Cardinal expects its pharmaceutical distribution business to grow faster than the overall prescription drug market because of its ties with the fast-growing chain drugstore segment. Walter cited Walgreens and CVS, for which Cardinal is the primary supplier, as "two examples of chains that are experiencing growth above the overall market growth rate."

However, as chains grow, they gain negotiating clout, putting pressure on wholesalers' sell-side margins. McKesson and Cardinal both noted that high buy-side margins are needed to offset a continued decline in sell-side margins.

"The benefits of our increased sales of generics with higher margins as well as increased product sourcing profits offset a decline in the sell margin to our customers," Hammergren said.

Cardinal's Walter said he foresees "some degradation of our selling margin" as Cardinal's largest chain drug and institutional customers grow. However, the impact "won't be very significant given some of the upward opportunities we have on the vendor side."

The decline in distribution gross margins is showing some signs of leveling off. Wholesalers continue to cite growing generic drugs sales as a key to expanding gross margins (3 (Also see "Wholesaler Interest: Rates Make Forward Buys Pay; Do Generics Pay Better?" - Pink Sheet, 6 May, 2002.), p. 15).

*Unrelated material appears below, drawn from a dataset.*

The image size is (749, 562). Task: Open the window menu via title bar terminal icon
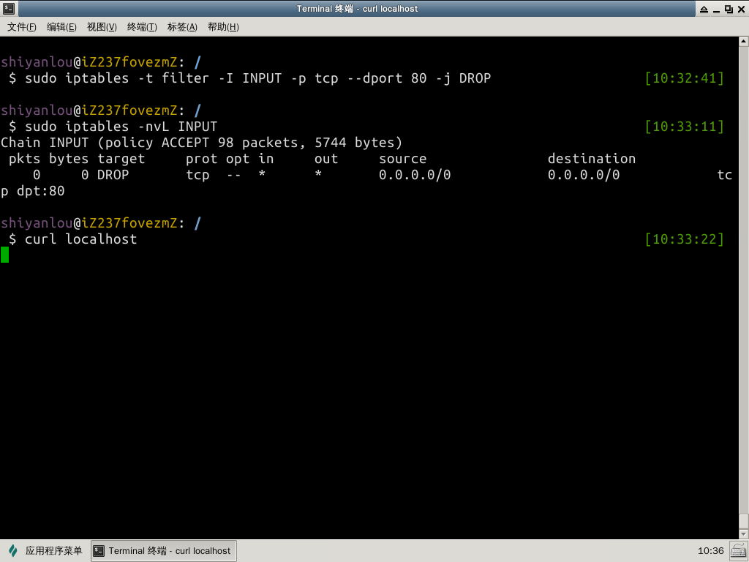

While AmerisourceBergen's gross margin was down 23 basis points for the quarter ended June 30, to 3.83% from a pro forma 4.06%, much of that was due to the LIFO appreciation charge it took because of aggressive forward buying early in the year. McKesson's gross margin was up one basis point over the year-ago quarter to 5.39%.

Cardinal's gross margin would have been up nine basis points for the quarter if not for a one-time charge related to closing distribution centers in its integration of Bindley Western. For fiscal 2002 (ended June 30), Cardinal's gross margin was down 8 basis points to 5.12%; excluding the merger-related inventory adjustment charge, gross margin was flat at 5.2%.